** TASK BRIEF **
In the answer, every entry must appear exactly as given.

================================

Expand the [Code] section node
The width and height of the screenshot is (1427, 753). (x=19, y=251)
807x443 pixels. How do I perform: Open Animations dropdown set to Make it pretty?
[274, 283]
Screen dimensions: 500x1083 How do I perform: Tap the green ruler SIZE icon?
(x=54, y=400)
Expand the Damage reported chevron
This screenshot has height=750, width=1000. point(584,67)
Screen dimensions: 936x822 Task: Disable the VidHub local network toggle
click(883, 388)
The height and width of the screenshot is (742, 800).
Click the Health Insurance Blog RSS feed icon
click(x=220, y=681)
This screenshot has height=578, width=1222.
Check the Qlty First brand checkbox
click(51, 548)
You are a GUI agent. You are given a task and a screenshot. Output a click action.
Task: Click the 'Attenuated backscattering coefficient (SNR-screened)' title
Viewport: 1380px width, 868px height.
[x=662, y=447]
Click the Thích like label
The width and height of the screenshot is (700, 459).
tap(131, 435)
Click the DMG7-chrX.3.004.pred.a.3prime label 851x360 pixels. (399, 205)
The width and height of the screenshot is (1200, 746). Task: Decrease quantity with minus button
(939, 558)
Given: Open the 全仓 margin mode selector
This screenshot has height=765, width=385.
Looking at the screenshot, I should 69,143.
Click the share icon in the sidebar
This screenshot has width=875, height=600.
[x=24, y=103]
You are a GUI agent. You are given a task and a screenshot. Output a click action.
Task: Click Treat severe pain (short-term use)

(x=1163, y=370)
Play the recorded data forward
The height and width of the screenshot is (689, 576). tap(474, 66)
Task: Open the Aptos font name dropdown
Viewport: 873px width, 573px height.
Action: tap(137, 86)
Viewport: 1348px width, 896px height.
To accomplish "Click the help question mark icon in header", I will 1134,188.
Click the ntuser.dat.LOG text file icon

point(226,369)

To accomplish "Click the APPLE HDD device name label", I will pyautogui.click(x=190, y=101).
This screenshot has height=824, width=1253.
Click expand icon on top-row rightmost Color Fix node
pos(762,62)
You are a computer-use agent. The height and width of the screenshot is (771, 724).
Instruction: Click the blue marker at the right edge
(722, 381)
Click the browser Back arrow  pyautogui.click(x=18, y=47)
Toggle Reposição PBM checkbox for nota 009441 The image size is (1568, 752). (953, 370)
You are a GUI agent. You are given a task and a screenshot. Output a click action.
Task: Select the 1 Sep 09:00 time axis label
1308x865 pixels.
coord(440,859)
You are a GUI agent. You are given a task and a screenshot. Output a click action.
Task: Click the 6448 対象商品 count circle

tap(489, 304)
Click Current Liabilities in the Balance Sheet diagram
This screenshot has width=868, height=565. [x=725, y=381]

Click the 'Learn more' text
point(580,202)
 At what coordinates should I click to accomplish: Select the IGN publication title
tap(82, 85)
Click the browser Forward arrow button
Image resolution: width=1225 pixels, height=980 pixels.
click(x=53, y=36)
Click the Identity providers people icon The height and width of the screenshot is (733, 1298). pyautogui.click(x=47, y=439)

================================

** ANSWER TO THE EXERCISE **
Expand the [Code] section node
The width and height of the screenshot is (1427, 753). (x=19, y=251)
807x443 pixels. How do I perform: Open Animations dropdown set to Make it pretty?
[274, 283]
Screen dimensions: 500x1083 How do I perform: Tap the green ruler SIZE icon?
(x=54, y=400)
Expand the Damage reported chevron
This screenshot has height=750, width=1000. point(584,67)
Screen dimensions: 936x822 Task: Disable the VidHub local network toggle
click(883, 388)
The height and width of the screenshot is (742, 800).
Click the Health Insurance Blog RSS feed icon
click(x=220, y=681)
This screenshot has height=578, width=1222.
Check the Qlty First brand checkbox
click(51, 548)
You are a GUI agent. You are given a task and a screenshot. Output a click action.
Task: Click the 'Attenuated backscattering coefficient (SNR-screened)' title
Viewport: 1380px width, 868px height.
[x=662, y=447]
Click the Thích like label
The width and height of the screenshot is (700, 459).
tap(131, 435)
Click the DMG7-chrX.3.004.pred.a.3prime label 851x360 pixels. (399, 205)
The width and height of the screenshot is (1200, 746). Task: Decrease quantity with minus button
(939, 558)
Given: Open the 全仓 margin mode selector
This screenshot has height=765, width=385.
Looking at the screenshot, I should 69,143.
Click the share icon in the sidebar
This screenshot has width=875, height=600.
[x=24, y=103]
You are a GUI agent. You are given a task and a screenshot. Output a click action.
Task: Click Treat severe pain (short-term use)

(x=1163, y=370)
Play the recorded data forward
The height and width of the screenshot is (689, 576). tap(474, 66)
Task: Open the Aptos font name dropdown
Viewport: 873px width, 573px height.
Action: tap(137, 86)
Viewport: 1348px width, 896px height.
To accomplish "Click the help question mark icon in header", I will 1134,188.
Click the ntuser.dat.LOG text file icon

point(226,369)

To accomplish "Click the APPLE HDD device name label", I will pyautogui.click(x=190, y=101).
This screenshot has height=824, width=1253.
Click expand icon on top-row rightmost Color Fix node
pos(762,62)
You are a computer-use agent. The height and width of the screenshot is (771, 724).
Instruction: Click the blue marker at the right edge
(722, 381)
Click the browser Back arrow  pyautogui.click(x=18, y=47)
Toggle Reposição PBM checkbox for nota 009441 The image size is (1568, 752). (953, 370)
You are a GUI agent. You are given a task and a screenshot. Output a click action.
Task: Select the 1 Sep 09:00 time axis label
1308x865 pixels.
coord(440,859)
You are a GUI agent. You are given a task and a screenshot. Output a click action.
Task: Click the 6448 対象商品 count circle

tap(489, 304)
Click Current Liabilities in the Balance Sheet diagram
This screenshot has width=868, height=565. [x=725, y=381]

Click the 'Learn more' text
point(580,202)
 At what coordinates should I click to accomplish: Select the IGN publication title
tap(82, 85)
Click the browser Forward arrow button
Image resolution: width=1225 pixels, height=980 pixels.
click(x=53, y=36)
Click the Identity providers people icon The height and width of the screenshot is (733, 1298). pyautogui.click(x=47, y=439)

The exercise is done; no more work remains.